In Study NR15961, patients who were administered zidovudine in combination with PEGASYS/COPEGUS developed severe neutropenia (ANC less than 500) and severe anemia (hemoglobin less than 8 g/dL) more frequently than similar patients not receiving zidovudine (neutropenia 15% vs. 9%) (anemia 5% vs. 1%). Discontinuation of zidovudine should be considered as medically appropriate.

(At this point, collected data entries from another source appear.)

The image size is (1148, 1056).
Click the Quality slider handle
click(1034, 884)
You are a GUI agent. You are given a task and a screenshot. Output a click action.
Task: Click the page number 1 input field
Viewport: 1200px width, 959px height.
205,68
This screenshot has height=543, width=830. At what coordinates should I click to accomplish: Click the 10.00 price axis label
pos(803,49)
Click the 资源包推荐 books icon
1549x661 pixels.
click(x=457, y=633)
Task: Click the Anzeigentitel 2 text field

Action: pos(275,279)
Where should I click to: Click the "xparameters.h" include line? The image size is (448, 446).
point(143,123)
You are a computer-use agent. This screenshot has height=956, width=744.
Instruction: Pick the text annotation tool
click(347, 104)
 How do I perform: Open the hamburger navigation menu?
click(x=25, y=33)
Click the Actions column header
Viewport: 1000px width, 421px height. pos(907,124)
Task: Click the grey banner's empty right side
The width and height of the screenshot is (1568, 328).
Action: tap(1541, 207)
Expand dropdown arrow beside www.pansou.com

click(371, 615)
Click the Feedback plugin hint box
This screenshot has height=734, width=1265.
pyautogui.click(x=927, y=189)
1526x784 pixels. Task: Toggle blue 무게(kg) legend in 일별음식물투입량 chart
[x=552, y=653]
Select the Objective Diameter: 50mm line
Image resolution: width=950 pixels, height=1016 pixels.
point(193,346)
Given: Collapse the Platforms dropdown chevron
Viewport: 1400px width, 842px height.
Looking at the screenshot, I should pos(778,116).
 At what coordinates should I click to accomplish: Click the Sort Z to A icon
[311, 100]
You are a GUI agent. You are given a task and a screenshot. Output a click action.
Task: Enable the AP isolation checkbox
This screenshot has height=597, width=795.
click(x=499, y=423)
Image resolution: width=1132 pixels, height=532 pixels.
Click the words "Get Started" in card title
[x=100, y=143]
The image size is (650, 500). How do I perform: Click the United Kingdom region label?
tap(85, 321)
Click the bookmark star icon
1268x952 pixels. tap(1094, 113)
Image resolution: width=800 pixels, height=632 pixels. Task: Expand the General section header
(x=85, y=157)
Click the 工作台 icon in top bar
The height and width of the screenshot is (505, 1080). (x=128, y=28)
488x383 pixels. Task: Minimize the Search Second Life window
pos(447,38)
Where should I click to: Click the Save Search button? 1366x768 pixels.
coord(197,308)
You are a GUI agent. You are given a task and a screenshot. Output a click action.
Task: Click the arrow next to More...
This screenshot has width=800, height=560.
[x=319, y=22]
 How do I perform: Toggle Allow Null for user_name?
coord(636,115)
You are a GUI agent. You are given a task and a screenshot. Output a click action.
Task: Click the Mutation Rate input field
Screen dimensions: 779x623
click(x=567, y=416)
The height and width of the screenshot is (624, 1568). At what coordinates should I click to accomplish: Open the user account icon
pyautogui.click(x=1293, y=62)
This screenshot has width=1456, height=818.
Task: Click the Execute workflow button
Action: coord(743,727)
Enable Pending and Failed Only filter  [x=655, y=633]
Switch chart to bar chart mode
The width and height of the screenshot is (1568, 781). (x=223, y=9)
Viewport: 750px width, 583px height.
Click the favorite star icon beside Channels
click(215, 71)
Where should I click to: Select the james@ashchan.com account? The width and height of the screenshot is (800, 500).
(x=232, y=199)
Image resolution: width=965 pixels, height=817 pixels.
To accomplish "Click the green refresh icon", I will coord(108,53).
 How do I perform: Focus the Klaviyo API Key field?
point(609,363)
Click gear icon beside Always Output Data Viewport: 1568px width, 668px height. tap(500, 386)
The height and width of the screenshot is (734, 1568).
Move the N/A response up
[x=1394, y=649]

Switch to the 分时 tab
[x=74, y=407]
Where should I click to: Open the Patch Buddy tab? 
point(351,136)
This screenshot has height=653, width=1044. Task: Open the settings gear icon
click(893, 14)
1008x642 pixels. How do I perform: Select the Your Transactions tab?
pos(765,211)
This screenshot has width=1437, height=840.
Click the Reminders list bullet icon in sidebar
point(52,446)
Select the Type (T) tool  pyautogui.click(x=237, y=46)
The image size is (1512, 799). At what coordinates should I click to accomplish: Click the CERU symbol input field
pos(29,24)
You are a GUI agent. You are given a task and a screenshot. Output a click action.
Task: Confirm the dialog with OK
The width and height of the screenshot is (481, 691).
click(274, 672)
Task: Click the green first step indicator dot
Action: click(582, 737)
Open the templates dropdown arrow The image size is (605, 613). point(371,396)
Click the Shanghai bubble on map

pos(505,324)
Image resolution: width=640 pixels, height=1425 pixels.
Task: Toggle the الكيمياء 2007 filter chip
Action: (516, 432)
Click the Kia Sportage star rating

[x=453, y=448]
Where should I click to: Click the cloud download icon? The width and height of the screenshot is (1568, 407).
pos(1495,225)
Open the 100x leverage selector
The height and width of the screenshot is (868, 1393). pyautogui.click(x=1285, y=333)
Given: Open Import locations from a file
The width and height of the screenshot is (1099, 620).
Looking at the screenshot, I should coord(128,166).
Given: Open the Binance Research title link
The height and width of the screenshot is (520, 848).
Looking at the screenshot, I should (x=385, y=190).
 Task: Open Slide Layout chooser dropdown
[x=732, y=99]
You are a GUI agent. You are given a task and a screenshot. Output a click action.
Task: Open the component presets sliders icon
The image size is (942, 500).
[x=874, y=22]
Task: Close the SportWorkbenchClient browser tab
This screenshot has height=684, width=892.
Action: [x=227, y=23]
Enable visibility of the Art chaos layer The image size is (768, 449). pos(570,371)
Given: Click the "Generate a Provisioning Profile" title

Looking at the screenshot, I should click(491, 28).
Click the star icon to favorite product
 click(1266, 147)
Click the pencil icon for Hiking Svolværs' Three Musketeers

Drugs Metabolized by Cytochrome P450

In vitro studies indicate that ribavirin does not inhibit CYP 2C9, CYP 2C19, CYP 2D6 or CYP 3A4.

Azathioprine

The use of ribavirin to treat chronic hepatitis C in patients receiving azathioprine has been reported to induce severe pancytopenia and may increase the risk of azathioprine-related myelotoxicity. Inosine monophosphate dehydrogenase (IMDH) is required for one of the metabolic pathways of azathioprine. Ribavirin is known to inhibit IMDH, thereby leading to accumulation of an azathioprine metabolite, 6-methylthioinosine monophosphate (6-MTITP), which is associated with myelotoxicity (neutropenia, thrombocytopenia, and anemia). Patients receiving azathioprine with ribavirin should have complete blood counts, including platelet counts, monitored weekly for the first month, twice monthly for the second and third months of treatment, then monthly or more frequently if dosage or other therapy changes are necessary [see WARNINGS AND PRECAUTIONS].

Last reviewed on RxList: 8/18/2011
This monograph has been modified to include the generic and brand name in many instances.